BEGIN SUPPLIED MATERIAL

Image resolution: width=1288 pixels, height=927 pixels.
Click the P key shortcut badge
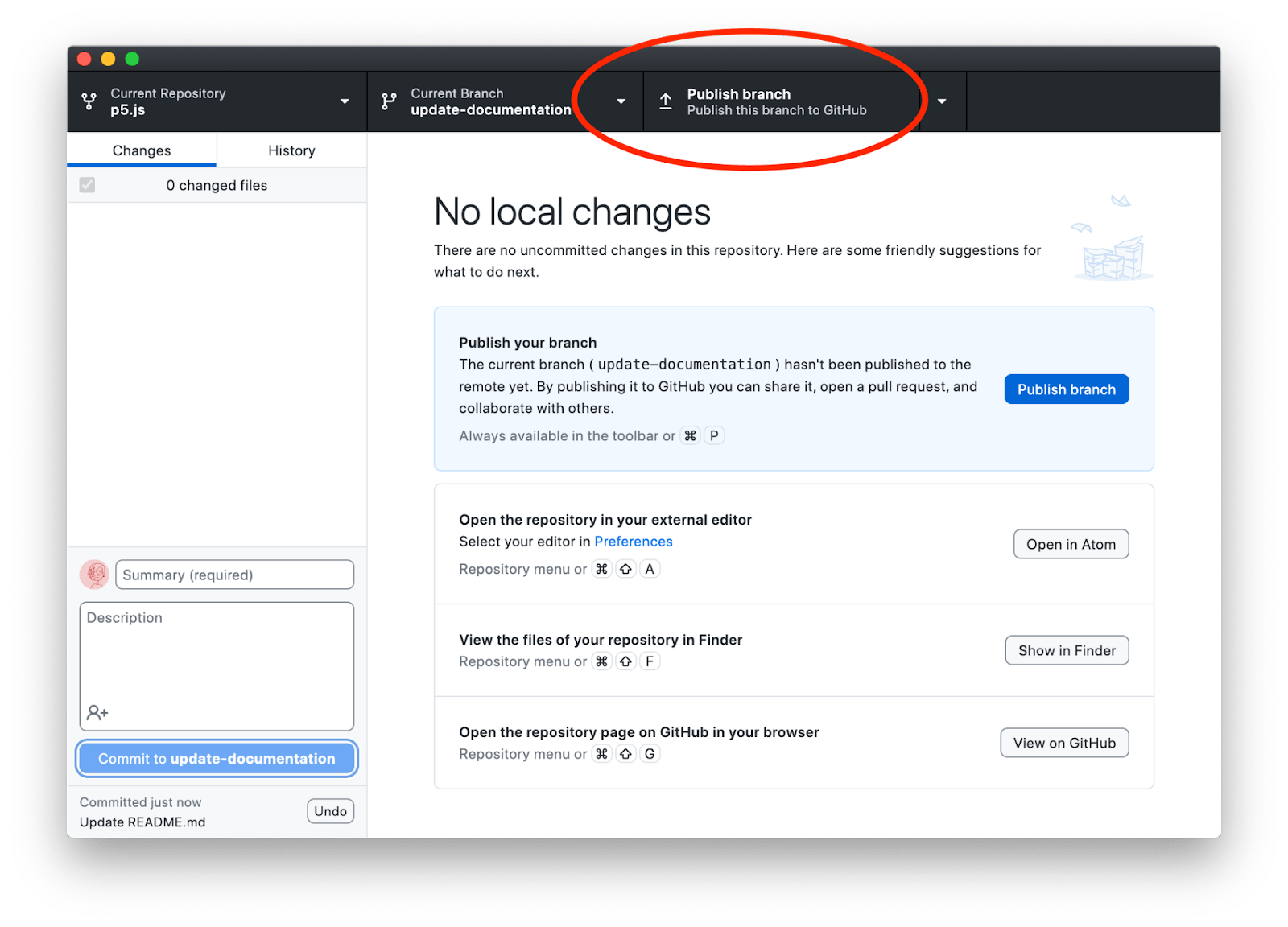(713, 435)
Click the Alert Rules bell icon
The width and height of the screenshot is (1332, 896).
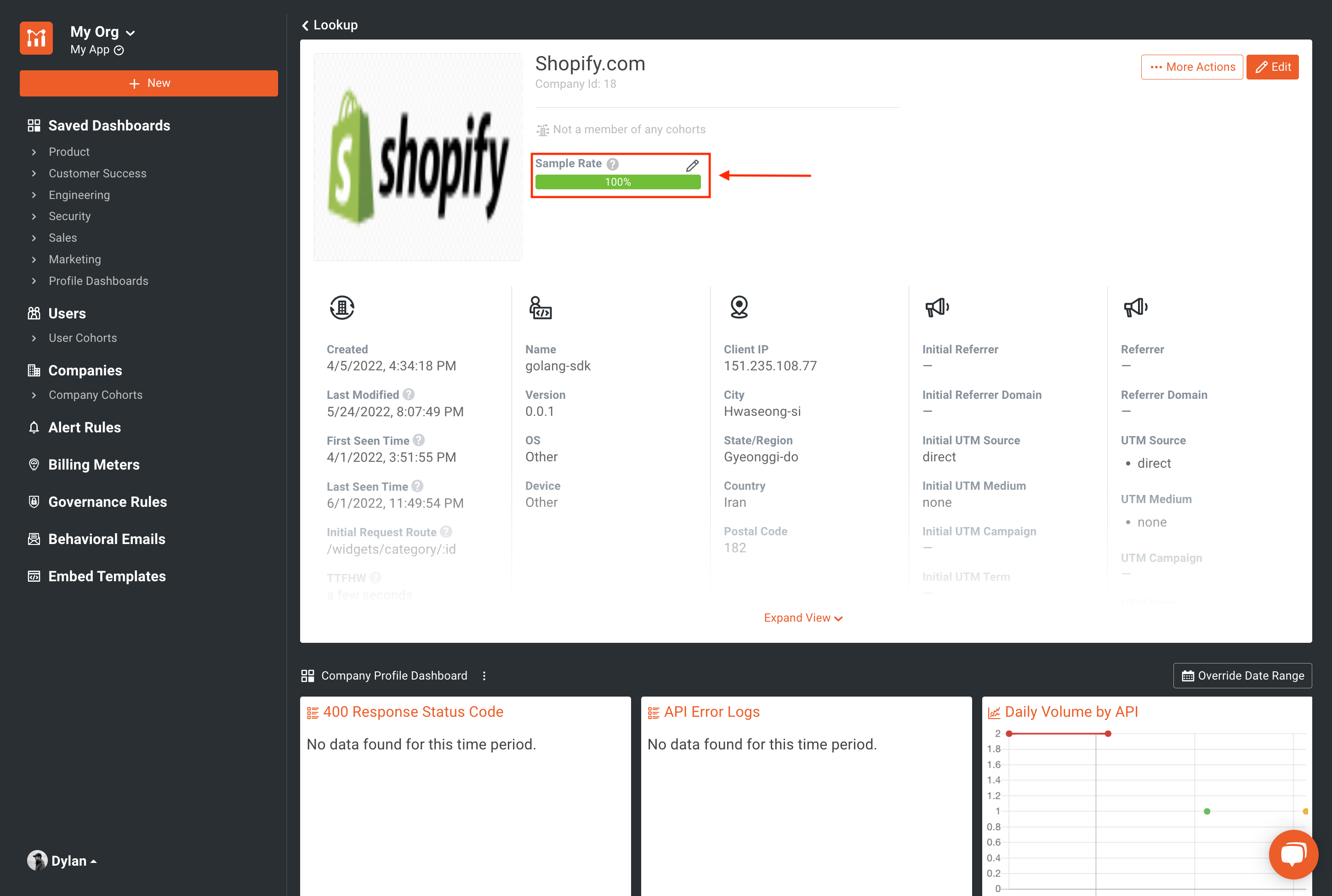pos(34,427)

END SUPPLIED MATERIAL

▸ TASK TO COMPLETE
A word-for-word copy of the entries above is needed, with every picture dropped.

▸ THE COMPLETED TASK
Image resolution: width=1288 pixels, height=927 pixels.
Click the P key shortcut badge
(713, 435)
Click the Alert Rules bell icon
The width and height of the screenshot is (1332, 896).
pos(34,427)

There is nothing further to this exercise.